Walking down the road with a pixel in your hand?

Don't Jamaica fool o' yourself trying to convert rendering files to 
raster bitmaps!

Rasta 2--a comprehensive update of Rasta, the portable C polygon
scan conversion package, is now complete and available.  Rasta was
originally introduced on July 14th, 1987 and has served as the basis
for numerous AutoShade display and hard copy drivers.  Rasta 2 is
the first update to Rasta and incorporates:

* Bug fixes to memory release and scan conversion of concave
  polygons with horizontal edges.
* Provision for setting single pixels with a "1 vertex polygon".
* Lint-free C code.
* Cleaned-up header file to reduce conflicts with definitions in
  calling programs.
* Cleaned up code for compiler compatibility.  Now compiles without
  warnings on both Turbo C 2.0 on DOS and Sun 3.4 C on Unix.
* A new MS-DOS demo program which uses Rasta to display AutoShade
  .rnd files on a VGA in 320x200x256 colour mode, complete with
  all source code for Turbo C.
* Cleaned up Unix demo programs for continuous colour and colour mapped
  rendering file to either PostScript or Utah RLE format output.
* Expanded, clarified documentation.

Rasta 2 should be transparently upward-compatible with all well-behaved
programs which use the original version of Rasta.

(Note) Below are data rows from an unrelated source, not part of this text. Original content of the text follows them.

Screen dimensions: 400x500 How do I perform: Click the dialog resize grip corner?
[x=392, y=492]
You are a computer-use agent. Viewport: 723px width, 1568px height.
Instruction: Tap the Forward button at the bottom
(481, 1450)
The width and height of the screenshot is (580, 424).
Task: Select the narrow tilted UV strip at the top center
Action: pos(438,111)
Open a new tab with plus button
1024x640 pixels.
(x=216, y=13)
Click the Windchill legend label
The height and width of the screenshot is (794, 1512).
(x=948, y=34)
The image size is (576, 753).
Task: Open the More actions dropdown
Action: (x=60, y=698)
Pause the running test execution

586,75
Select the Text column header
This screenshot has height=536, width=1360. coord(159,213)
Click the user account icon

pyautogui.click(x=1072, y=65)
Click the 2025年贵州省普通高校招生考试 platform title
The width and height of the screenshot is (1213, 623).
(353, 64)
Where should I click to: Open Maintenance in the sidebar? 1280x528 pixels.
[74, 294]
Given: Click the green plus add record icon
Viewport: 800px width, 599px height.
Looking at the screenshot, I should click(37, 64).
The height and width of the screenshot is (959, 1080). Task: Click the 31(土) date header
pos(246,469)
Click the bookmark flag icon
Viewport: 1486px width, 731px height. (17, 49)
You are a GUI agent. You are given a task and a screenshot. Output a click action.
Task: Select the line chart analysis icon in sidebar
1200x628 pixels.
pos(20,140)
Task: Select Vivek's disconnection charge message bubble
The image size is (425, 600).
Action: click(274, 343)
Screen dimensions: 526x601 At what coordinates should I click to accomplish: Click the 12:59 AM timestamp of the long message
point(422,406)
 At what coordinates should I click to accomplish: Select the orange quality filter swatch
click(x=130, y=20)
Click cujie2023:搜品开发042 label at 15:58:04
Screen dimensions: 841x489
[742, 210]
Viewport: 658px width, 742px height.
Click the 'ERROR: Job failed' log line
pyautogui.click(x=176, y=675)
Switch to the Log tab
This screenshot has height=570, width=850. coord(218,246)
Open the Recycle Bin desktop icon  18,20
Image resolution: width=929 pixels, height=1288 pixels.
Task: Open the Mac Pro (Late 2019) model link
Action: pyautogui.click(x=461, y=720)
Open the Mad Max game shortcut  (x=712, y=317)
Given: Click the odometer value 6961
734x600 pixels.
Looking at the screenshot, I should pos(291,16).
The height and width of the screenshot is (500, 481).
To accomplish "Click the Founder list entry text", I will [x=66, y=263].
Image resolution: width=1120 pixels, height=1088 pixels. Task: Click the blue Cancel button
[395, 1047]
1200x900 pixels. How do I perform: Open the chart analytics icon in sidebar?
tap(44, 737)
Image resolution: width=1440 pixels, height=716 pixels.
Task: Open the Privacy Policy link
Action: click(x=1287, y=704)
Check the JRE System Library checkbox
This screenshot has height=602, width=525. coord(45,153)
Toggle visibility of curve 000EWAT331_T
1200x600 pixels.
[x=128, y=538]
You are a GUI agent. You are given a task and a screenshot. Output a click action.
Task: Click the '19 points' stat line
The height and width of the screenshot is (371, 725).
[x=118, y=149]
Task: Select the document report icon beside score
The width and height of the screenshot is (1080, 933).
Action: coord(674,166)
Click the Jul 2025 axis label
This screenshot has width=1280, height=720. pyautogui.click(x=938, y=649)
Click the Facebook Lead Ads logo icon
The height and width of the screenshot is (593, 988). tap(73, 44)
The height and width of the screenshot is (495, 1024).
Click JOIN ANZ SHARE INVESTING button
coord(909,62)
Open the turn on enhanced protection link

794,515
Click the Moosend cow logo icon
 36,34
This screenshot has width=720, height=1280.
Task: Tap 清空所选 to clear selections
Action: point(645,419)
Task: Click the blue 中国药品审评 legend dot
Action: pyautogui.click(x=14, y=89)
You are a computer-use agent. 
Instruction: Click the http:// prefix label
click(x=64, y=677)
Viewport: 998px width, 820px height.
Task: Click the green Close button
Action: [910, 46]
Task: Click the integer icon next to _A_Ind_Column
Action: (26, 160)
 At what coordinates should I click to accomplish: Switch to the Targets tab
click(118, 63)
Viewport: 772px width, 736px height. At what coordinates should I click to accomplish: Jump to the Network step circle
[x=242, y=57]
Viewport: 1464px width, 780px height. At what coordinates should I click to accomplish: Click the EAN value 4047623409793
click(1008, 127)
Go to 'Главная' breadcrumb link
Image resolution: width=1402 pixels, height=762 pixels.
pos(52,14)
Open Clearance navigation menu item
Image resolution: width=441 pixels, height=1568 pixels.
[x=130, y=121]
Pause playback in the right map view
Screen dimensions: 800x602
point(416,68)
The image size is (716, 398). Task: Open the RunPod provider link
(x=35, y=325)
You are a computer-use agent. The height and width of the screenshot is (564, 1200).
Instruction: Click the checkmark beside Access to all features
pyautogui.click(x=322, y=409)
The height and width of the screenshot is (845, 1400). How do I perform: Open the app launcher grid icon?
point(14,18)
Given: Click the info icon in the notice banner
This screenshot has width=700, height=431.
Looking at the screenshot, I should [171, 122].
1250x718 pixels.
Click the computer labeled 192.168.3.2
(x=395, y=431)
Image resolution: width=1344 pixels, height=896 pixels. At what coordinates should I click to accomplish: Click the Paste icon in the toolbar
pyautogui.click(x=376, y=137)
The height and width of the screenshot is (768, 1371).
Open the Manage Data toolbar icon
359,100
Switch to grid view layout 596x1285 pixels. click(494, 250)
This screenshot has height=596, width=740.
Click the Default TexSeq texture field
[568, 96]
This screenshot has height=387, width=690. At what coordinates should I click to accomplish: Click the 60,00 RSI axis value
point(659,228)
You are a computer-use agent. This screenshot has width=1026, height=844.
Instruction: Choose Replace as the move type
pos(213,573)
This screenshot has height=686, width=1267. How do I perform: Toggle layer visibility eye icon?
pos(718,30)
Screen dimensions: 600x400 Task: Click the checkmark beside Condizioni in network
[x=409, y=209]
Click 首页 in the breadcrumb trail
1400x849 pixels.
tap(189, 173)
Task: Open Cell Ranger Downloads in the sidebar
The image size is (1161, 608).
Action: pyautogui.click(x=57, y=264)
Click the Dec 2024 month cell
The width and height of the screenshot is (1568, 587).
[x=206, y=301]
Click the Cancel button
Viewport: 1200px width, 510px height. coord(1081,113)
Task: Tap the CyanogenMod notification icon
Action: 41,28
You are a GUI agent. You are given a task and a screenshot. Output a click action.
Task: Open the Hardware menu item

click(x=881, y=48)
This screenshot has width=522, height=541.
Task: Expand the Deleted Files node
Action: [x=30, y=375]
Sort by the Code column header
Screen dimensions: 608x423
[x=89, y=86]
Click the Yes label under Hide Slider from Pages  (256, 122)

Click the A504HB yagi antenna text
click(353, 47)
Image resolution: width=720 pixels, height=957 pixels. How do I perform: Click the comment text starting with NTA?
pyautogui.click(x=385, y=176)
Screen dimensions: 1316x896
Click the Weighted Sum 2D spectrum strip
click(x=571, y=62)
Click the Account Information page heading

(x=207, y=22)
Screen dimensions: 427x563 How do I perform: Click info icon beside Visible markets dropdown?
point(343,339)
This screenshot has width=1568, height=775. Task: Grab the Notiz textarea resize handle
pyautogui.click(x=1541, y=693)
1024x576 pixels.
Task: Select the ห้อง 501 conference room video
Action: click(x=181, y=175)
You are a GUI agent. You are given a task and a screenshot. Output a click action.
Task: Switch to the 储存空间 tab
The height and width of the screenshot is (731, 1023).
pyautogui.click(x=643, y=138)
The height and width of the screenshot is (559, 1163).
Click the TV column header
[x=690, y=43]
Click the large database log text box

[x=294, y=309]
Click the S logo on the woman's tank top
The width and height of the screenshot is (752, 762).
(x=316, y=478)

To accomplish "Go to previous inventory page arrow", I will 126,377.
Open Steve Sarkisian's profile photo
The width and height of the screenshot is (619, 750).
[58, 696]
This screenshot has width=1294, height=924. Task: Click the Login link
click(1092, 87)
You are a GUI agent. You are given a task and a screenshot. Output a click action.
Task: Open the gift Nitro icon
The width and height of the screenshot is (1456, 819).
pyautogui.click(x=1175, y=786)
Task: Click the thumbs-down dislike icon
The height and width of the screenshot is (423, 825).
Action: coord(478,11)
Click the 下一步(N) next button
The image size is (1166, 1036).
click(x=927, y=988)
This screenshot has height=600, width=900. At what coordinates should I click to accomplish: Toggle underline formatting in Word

The complete distribution of Rasta 2 is available on Megalon in the
directory:

	~kelvin/releases/rasta

and its subdirectory rvga, which contains the VGA demo program.  The TeX
source code for the document is in the release directory as rasta2.tex.

A printed copy of the document will be distributed soon.  If you can't
wait, for a LIMITED TIME, BLUE LIGHT SPECIAL, the TeX source code and
the PostScript output are in ~uucp on Megalon as:

        acad!~uucp/rasta2.tex
and     acad!~uucp/rasta2.ps

The rasta2.ps file may be printed on any LaserWriter to which the
ArborText TeX prologue has been downloaded.

If any work you are doing involves converting polygons into a bitmaps,
Rasta may be just what you need.  It handles monochrome,
256 colour-mapped, and 24 bit per pixel continuous colour images, and
can adapt to almost any memory configuration, including limited address
spaces, expanded and extended memory, virtual memory systems, and
direct access to hardware frame buffers.